### WHAT THIS TASK INVOLVES
Rewrite the listing below so that each "computer-use agent" becomes "desktop automation agent", and keep every other line and character the same.

### DATA RECORDS
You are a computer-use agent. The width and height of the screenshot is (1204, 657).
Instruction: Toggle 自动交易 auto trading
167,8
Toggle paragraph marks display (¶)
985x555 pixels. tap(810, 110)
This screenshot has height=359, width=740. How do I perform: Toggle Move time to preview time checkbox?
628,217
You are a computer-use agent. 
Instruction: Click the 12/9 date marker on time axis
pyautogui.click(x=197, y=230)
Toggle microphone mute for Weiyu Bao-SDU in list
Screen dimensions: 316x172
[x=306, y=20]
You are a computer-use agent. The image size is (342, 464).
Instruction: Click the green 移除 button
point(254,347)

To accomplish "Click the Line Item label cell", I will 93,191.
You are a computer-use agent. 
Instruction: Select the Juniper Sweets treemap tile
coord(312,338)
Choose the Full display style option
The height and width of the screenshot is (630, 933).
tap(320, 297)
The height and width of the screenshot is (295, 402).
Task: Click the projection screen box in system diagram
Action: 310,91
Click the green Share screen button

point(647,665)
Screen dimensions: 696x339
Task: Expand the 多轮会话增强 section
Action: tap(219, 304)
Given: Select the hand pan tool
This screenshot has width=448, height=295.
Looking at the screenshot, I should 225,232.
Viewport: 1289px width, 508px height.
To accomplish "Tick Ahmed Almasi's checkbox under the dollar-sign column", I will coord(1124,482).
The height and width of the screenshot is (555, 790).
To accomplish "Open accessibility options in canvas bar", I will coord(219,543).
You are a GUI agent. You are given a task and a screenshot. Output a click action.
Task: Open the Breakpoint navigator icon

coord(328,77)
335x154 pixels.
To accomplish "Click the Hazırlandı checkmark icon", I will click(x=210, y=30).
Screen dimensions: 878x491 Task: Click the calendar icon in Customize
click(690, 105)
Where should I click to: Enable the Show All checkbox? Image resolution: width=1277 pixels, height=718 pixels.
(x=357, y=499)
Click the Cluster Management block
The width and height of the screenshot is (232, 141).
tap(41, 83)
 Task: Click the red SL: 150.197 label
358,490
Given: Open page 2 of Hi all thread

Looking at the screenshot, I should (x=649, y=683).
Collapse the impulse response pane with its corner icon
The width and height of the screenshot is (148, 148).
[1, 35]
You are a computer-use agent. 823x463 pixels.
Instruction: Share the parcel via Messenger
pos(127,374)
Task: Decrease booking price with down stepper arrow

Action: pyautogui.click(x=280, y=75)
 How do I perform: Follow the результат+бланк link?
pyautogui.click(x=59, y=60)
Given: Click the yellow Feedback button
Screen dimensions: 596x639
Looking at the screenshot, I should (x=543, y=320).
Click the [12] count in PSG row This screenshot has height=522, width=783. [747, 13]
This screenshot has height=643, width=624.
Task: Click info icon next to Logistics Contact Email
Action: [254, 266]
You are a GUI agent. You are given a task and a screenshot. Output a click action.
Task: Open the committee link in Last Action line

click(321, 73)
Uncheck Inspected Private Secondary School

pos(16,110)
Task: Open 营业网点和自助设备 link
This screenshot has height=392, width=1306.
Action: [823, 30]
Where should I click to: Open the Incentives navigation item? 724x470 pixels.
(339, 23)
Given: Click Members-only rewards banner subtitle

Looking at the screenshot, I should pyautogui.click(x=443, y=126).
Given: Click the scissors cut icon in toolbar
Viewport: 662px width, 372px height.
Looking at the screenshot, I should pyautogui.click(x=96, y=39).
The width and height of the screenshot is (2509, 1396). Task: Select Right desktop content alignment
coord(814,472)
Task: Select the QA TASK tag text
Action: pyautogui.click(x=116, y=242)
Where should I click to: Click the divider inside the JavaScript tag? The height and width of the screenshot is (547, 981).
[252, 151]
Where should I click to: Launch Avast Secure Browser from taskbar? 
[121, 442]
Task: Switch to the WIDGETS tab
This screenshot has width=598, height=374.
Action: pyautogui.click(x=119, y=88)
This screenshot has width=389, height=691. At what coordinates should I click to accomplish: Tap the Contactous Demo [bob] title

### EXERCISE OUTPUT
You are a desktop automation agent. The width and height of the screenshot is (1204, 657).
Instruction: Toggle 自动交易 auto trading
167,8
Toggle paragraph marks display (¶)
985x555 pixels. tap(810, 110)
This screenshot has height=359, width=740. How do I perform: Toggle Move time to preview time checkbox?
628,217
You are a desktop automation agent. 
Instruction: Click the 12/9 date marker on time axis
pyautogui.click(x=197, y=230)
Toggle microphone mute for Weiyu Bao-SDU in list
Screen dimensions: 316x172
[x=306, y=20]
You are a desktop automation agent. The image size is (342, 464).
Instruction: Click the green 移除 button
point(254,347)

To accomplish "Click the Line Item label cell", I will 93,191.
You are a desktop automation agent. 
Instruction: Select the Juniper Sweets treemap tile
coord(312,338)
Choose the Full display style option
The height and width of the screenshot is (630, 933).
tap(320, 297)
The height and width of the screenshot is (295, 402).
Task: Click the projection screen box in system diagram
Action: 310,91
Click the green Share screen button

point(647,665)
Screen dimensions: 696x339
Task: Expand the 多轮会话增强 section
Action: tap(219, 304)
Given: Select the hand pan tool
This screenshot has width=448, height=295.
Looking at the screenshot, I should 225,232.
Viewport: 1289px width, 508px height.
To accomplish "Tick Ahmed Almasi's checkbox under the dollar-sign column", I will coord(1124,482).
The height and width of the screenshot is (555, 790).
To accomplish "Open accessibility options in canvas bar", I will coord(219,543).
You are a GUI agent. You are given a task and a screenshot. Output a click action.
Task: Open the Breakpoint navigator icon

coord(328,77)
335x154 pixels.
To accomplish "Click the Hazırlandı checkmark icon", I will click(x=210, y=30).
Screen dimensions: 878x491 Task: Click the calendar icon in Customize
click(690, 105)
Where should I click to: Enable the Show All checkbox? Image resolution: width=1277 pixels, height=718 pixels.
(x=357, y=499)
Click the Cluster Management block
The width and height of the screenshot is (232, 141).
tap(41, 83)
 Task: Click the red SL: 150.197 label
358,490
Given: Open page 2 of Hi all thread

Looking at the screenshot, I should (x=649, y=683).
Collapse the impulse response pane with its corner icon
The width and height of the screenshot is (148, 148).
[1, 35]
You are a desktop automation agent. 823x463 pixels.
Instruction: Share the parcel via Messenger
pos(127,374)
Task: Decrease booking price with down stepper arrow

Action: pyautogui.click(x=280, y=75)
 How do I perform: Follow the результат+бланк link?
pyautogui.click(x=59, y=60)
Given: Click the yellow Feedback button
Screen dimensions: 596x639
Looking at the screenshot, I should (x=543, y=320).
Click the [12] count in PSG row This screenshot has height=522, width=783. [747, 13]
This screenshot has height=643, width=624.
Task: Click info icon next to Logistics Contact Email
Action: [254, 266]
You are a GUI agent. You are given a task and a screenshot. Output a click action.
Task: Open the committee link in Last Action line

click(321, 73)
Uncheck Inspected Private Secondary School

pos(16,110)
Task: Open 营业网点和自助设备 link
This screenshot has height=392, width=1306.
Action: [823, 30]
Where should I click to: Open the Incentives navigation item? 724x470 pixels.
(339, 23)
Given: Click Members-only rewards banner subtitle

Looking at the screenshot, I should pyautogui.click(x=443, y=126).
Given: Click the scissors cut icon in toolbar
Viewport: 662px width, 372px height.
Looking at the screenshot, I should pyautogui.click(x=96, y=39).
The width and height of the screenshot is (2509, 1396). Task: Select Right desktop content alignment
coord(814,472)
Task: Select the QA TASK tag text
Action: pyautogui.click(x=116, y=242)
Where should I click to: Click the divider inside the JavaScript tag? The height and width of the screenshot is (547, 981).
[252, 151]
Where should I click to: Launch Avast Secure Browser from taskbar? 
[121, 442]
Task: Switch to the WIDGETS tab
This screenshot has width=598, height=374.
Action: pyautogui.click(x=119, y=88)
This screenshot has width=389, height=691. At what coordinates should I click to accomplish: Tap the Contactous Demo [bob] title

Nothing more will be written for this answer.